Не поворачивая головы, он процедил:
– А это ухудшение, о котором вы говорите, оно прогрессирует?
– Судя по всему.
– Если я буду оплачивать дополнительное лечение, скажем... ну, еще месяцев шесть, к концу этого периода она...
– Пусть будет восемнадцать месяцев.
– Согласен на год. Но не больше.
– Я так и передам мистеру Берли.
Он глянул на часы.
– Элейн нервничает, если я оставляю ее там одну слишком долго. Гм... спасибо за информацию. До свидания. – Он вышел, не взглянув ни на кого из нас.
Когда мы спускались в лифте, Дэна посмотрела на меня и медленно покачала головой:
– Ну вы и штучка. Я просто не ожидала. У вас ни стыда ни совести. Вы просто мерзавец, Трев. Он же решил, будто вы намереваетесь поделить дополнительную сумму с мистером Берли и предъявить иск от имени Нэнси, если не заплатить. А как вы держались – воплощение альтруизма и любезности! Ну и ну!

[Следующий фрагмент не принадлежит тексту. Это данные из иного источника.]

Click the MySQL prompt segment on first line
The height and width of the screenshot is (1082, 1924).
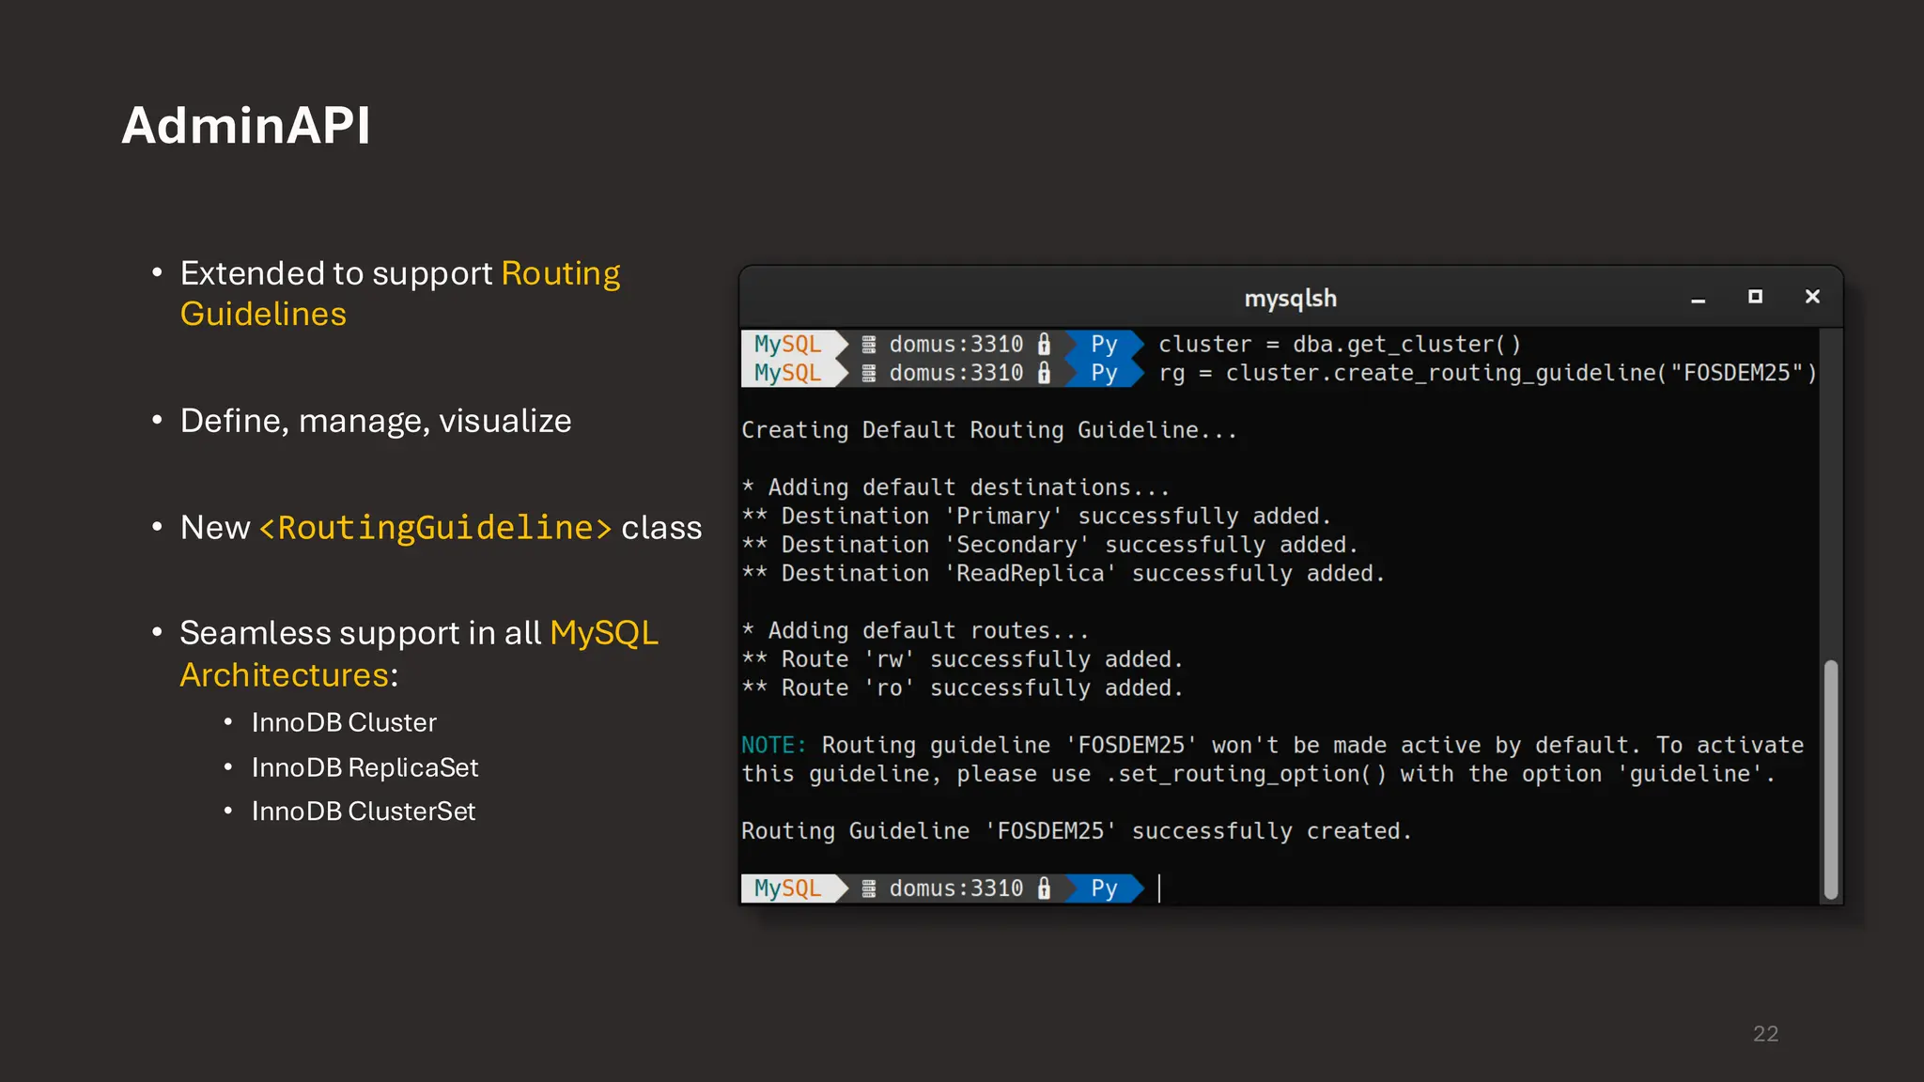click(787, 344)
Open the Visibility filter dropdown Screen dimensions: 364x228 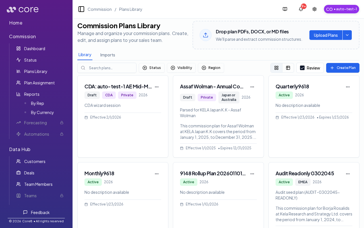point(181,68)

– Он верит только в корысть и мошенничество.
– После общения с такими людьми хочется помыться. Лучше бы его не оставляли наедине с его дорогим папочкой – сыночку явно невтерпеж.
Прежде чем завести мотор, я повернулся к Дэне и сказал:
– Итак, подведем итоги.
Помолчав, она сказала:
– Нам удалось узнать, что фотографии не были заказаны Алексом, что человек, сделавший или распорядившийся их сделать, говорит с простонародным британским акцентом и что Макгрудер знал о фотографиях. Так... что же еще? Дайте подумать. Ах да, брак Макгрудеров признан фиктивным. Я что-то упустила?
– Нет. Вы как всегда молодец, Дэна.
Итак, мы снова направились в центр города. На мой взгляд, Сан-Франциско – самый унылый город Америки. Хотя те, кто недавно приехал сюда, возможно, с этим не согласятся. Их, вероятно, очаровывают эти улицы, круто поднимающиеся вверх; этот мост над страной красных деревьев, такой загадочный в туманную ночь; эти расположенные по соседству и в то же время такие обособленные кварталы – китайский, испанский, греческий, японский; беззаботные нарядные женщины, а также слава одного из главных культурных центров Америки. Все это, несомненно, производит на новичков впечатление.
Я любил этот город когда-то. Он почему-то представлялся мне необузданной, эксцентричной, но по-своему милой девушкой, любительницей прогулок под дождем, с серыми глазами и копной темных волос – гибкой, веселой, способной смеяться не только над вами и вместе с вами, но порой и над самим собой. Мастерицей рассказывать необычные и милые истории. Девушкой, которую хочется любить безоглядно.
Но не сумев эту любовь оценить, она раздавала себя направо и налево, а теперь вот продается туристам. Она уже давно всего лишь пытается подражать самой себе. Фигура ее расплылась. Все, что она говорит, – механическое повторение заученных наизусть фраз. А цены за разные циничные, бесстыдные услуги она все более завышает...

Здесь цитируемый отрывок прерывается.